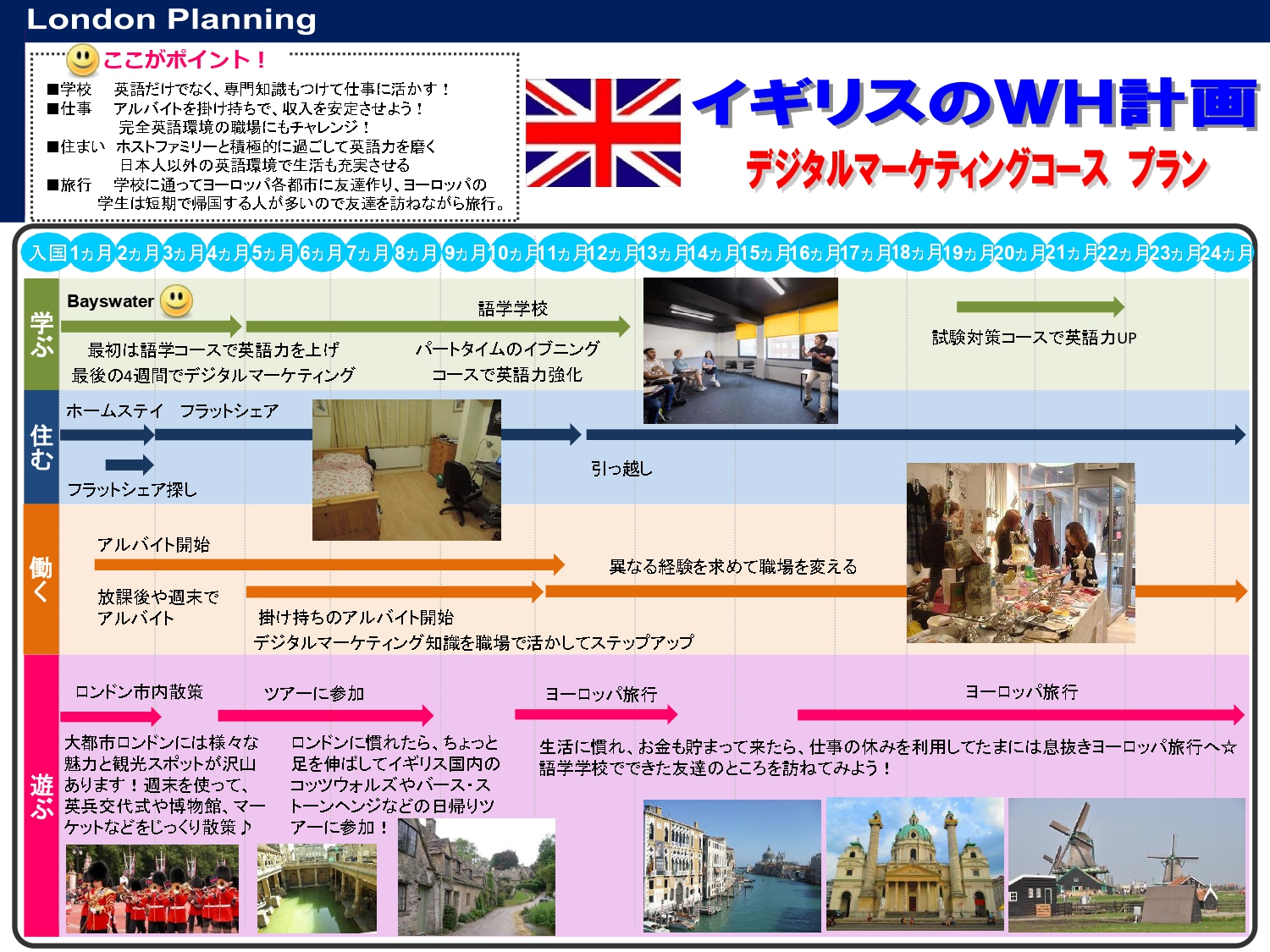
Task: Click the green arrow above 試験対策コースで英語力UP
Action: pos(1040,307)
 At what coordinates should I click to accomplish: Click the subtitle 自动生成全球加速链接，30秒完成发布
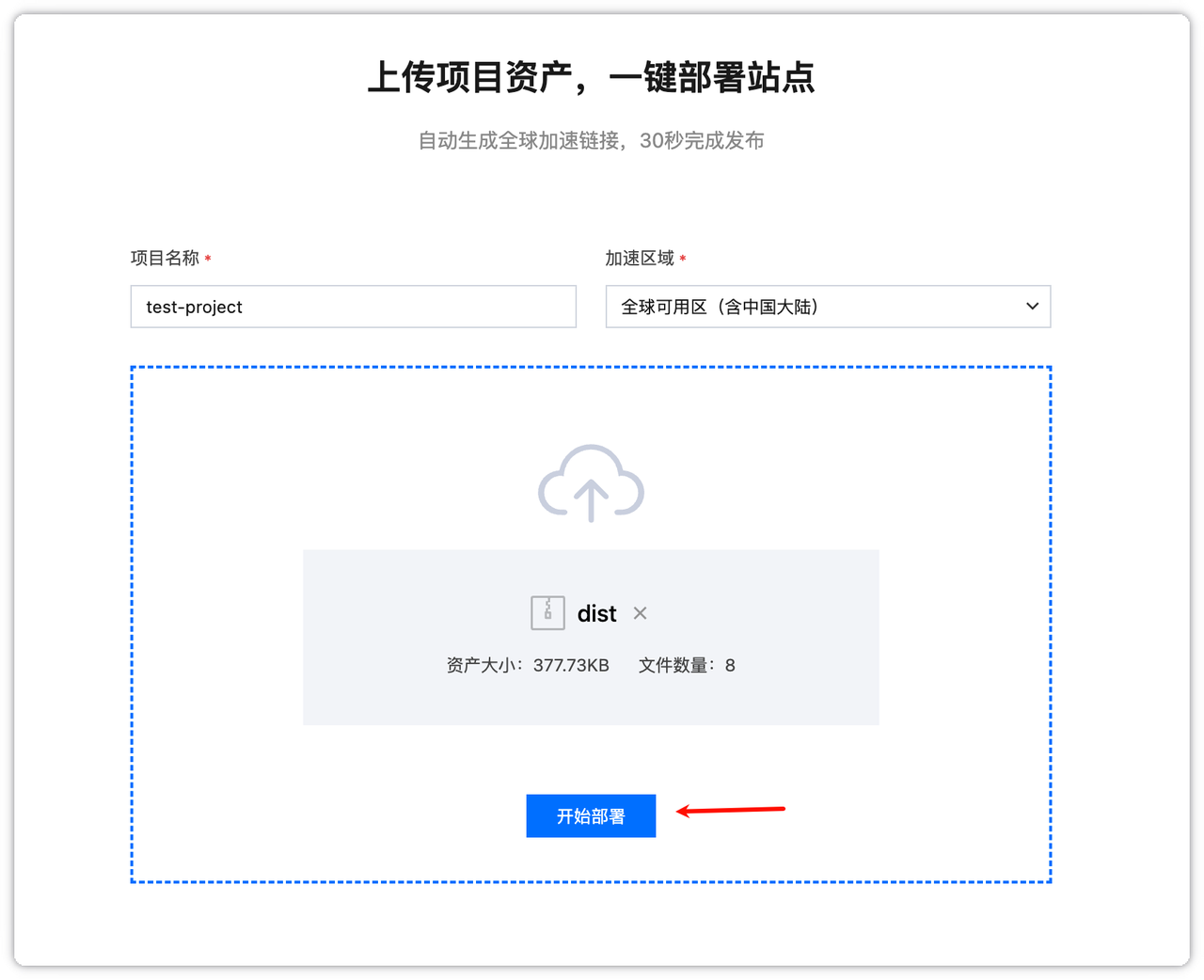coord(591,141)
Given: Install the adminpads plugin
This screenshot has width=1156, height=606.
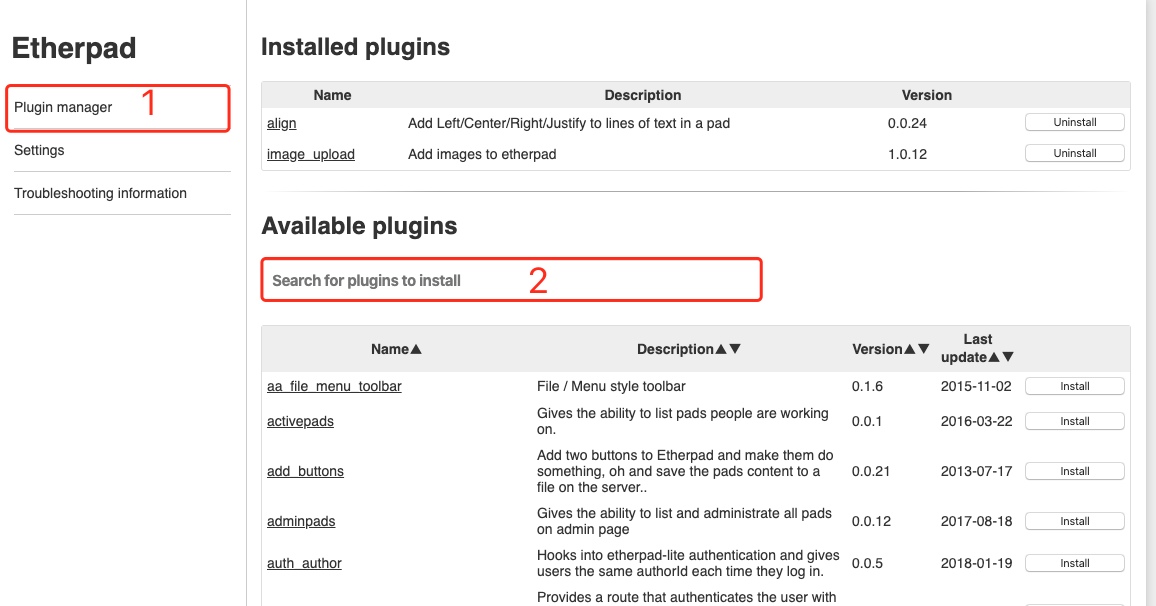Looking at the screenshot, I should point(1075,521).
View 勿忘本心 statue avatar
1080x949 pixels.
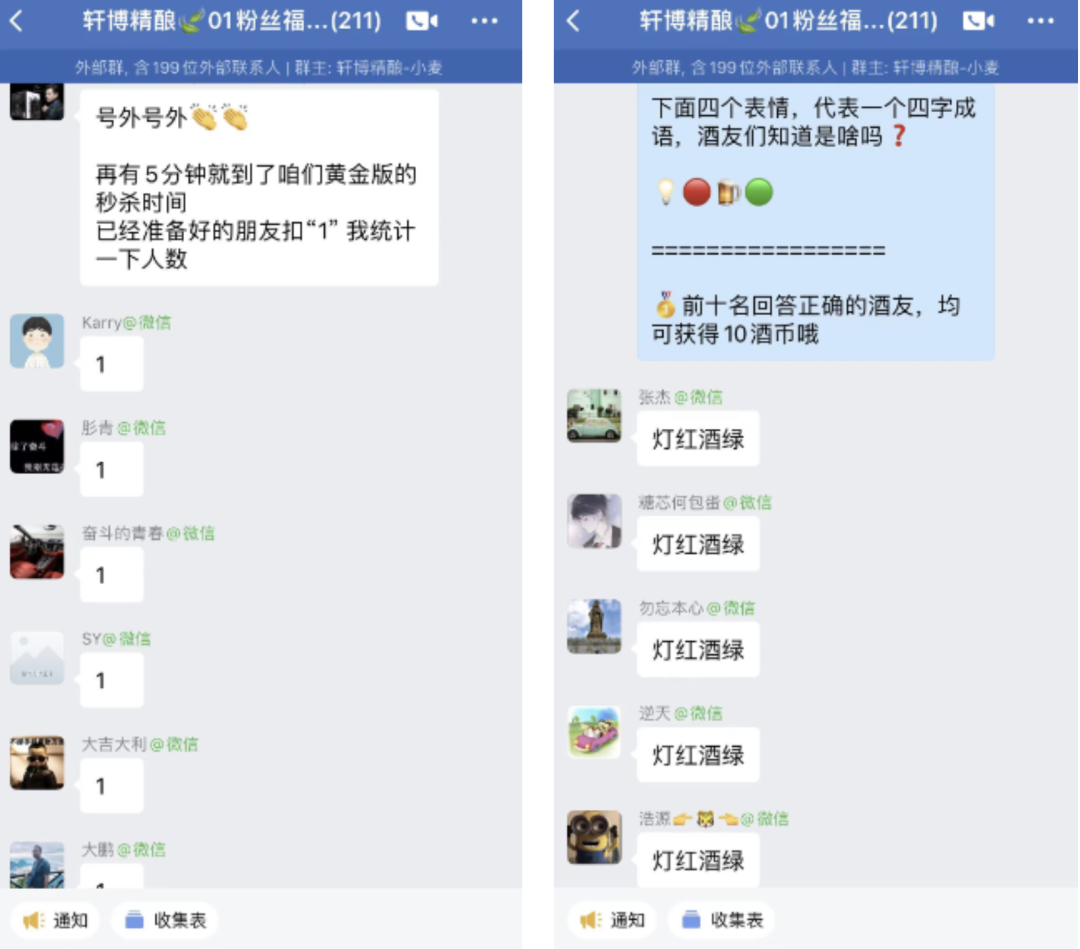coord(594,626)
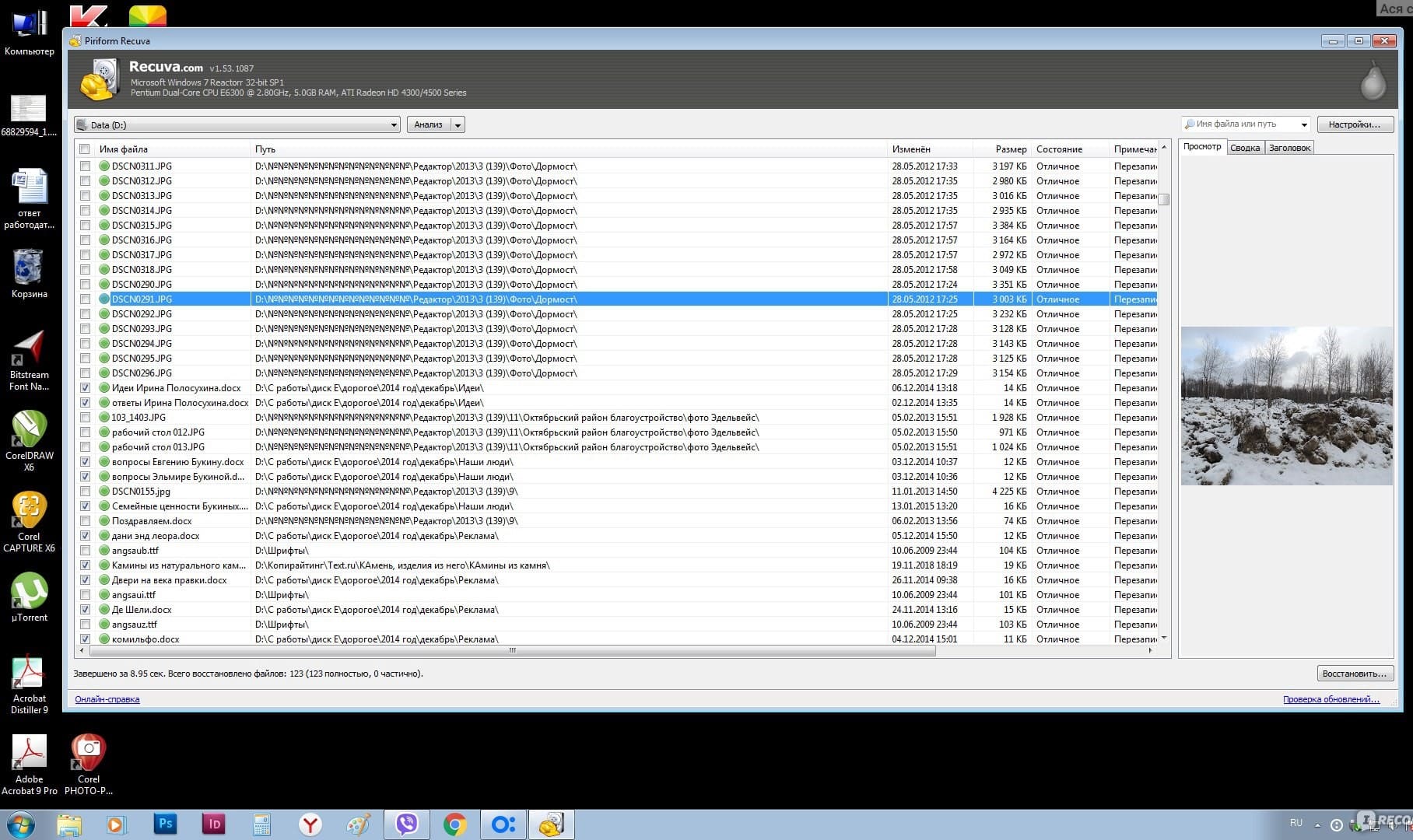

### What needs to be done
Every line from the one containing "Given: Install the adminpads plugin" through the end of the entries above is to be copied exactly; pictures are to be left out.

### Task answer
Given: Install the adminpads plugin
This screenshot has width=1156, height=606.
Looking at the screenshot, I should point(1075,521).
View 勿忘本心 statue avatar
1080x949 pixels.
coord(594,626)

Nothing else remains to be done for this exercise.